** Opening SUPPLIED ENTRIES block **

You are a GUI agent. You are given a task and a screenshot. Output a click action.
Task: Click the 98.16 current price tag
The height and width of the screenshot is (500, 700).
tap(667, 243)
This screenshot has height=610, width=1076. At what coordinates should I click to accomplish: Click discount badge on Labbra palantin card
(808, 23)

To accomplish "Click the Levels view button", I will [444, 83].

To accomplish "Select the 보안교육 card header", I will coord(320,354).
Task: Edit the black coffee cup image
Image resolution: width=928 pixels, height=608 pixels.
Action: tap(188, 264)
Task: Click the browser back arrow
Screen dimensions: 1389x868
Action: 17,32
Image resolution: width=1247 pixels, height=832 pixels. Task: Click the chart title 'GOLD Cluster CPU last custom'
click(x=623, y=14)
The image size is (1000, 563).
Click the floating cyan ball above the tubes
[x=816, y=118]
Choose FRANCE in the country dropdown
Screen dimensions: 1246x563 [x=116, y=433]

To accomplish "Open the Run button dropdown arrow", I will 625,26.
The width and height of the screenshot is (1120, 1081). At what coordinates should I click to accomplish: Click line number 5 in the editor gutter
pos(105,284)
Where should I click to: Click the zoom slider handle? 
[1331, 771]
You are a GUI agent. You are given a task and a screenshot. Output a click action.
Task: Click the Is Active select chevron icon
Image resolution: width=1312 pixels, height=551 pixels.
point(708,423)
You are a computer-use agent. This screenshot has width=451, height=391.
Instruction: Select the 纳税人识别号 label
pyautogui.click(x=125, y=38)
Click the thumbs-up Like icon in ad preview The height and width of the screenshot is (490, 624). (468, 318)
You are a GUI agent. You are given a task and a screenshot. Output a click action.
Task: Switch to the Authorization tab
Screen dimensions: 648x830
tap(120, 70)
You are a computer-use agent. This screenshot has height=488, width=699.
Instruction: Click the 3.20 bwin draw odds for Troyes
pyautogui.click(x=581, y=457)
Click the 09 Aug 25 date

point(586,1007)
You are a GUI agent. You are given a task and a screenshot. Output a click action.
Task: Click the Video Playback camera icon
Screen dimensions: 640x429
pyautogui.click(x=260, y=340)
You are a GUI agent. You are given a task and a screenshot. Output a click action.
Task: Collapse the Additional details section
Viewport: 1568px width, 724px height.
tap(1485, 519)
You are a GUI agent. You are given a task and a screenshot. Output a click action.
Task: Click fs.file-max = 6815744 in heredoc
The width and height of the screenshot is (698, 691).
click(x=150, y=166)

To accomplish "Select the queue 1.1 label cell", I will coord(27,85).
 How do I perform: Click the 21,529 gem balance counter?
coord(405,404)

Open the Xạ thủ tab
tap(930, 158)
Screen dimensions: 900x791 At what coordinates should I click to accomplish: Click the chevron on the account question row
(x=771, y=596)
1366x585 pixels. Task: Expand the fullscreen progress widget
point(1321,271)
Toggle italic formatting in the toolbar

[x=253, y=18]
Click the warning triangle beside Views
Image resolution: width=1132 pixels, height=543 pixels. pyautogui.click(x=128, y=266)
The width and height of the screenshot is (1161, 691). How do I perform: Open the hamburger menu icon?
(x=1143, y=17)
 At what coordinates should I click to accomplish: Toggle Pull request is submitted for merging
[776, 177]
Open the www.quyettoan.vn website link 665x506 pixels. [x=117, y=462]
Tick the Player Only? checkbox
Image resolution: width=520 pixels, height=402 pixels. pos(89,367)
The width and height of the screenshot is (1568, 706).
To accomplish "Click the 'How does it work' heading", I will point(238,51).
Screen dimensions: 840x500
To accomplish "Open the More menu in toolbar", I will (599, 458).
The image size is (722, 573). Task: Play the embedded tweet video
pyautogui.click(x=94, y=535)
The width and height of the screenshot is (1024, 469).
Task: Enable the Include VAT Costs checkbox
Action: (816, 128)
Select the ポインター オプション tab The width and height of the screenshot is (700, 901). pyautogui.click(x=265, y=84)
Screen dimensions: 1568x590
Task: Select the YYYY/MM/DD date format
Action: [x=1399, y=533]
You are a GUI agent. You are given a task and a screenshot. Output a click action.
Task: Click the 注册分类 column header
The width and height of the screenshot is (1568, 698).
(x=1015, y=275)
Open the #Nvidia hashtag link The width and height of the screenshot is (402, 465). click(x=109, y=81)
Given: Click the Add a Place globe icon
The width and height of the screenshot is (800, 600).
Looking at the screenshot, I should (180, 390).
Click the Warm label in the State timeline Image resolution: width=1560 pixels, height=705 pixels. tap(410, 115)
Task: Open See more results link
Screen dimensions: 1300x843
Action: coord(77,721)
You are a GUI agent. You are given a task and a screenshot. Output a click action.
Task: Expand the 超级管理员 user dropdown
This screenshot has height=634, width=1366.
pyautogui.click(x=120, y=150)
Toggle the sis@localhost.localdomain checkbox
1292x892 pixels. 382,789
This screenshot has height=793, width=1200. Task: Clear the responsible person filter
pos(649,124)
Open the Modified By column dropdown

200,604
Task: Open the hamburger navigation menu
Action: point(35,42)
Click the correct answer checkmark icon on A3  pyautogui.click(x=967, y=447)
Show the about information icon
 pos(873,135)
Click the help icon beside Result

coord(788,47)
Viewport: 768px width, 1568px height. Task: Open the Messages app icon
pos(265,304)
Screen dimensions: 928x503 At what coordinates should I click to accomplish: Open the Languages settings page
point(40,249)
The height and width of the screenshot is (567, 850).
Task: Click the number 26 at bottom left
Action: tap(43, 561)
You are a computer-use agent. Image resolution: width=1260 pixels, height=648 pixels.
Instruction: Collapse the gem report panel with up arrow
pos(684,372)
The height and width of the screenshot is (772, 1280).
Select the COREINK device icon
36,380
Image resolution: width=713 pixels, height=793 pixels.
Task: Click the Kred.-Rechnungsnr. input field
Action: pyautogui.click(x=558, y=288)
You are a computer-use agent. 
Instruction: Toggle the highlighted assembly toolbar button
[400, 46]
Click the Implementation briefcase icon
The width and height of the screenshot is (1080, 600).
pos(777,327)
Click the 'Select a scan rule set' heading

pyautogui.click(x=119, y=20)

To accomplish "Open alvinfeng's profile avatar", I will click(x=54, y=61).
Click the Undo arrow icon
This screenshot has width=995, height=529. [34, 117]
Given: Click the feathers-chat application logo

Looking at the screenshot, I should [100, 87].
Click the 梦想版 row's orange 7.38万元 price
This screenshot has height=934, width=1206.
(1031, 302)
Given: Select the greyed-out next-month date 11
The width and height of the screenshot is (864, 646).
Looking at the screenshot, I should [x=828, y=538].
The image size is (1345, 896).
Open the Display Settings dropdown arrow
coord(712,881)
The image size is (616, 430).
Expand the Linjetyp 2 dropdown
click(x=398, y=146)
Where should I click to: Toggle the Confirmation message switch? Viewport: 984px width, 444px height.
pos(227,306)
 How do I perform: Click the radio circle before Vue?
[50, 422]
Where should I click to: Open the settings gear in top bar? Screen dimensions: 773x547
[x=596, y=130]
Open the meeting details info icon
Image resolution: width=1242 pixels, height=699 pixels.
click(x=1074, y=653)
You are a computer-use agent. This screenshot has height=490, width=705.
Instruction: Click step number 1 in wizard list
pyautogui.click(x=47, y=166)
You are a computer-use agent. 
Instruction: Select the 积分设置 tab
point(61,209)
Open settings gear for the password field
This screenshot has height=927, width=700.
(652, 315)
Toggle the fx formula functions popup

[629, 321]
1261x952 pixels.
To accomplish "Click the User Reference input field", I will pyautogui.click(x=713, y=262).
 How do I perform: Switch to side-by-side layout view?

** Closing SUPPLIED ENTRIES block **

Lines holding "header": copy each one from the records above.

To accomplish "Select the 보안교육 card header", I will coord(320,354).
Task: Click the 注册分类 column header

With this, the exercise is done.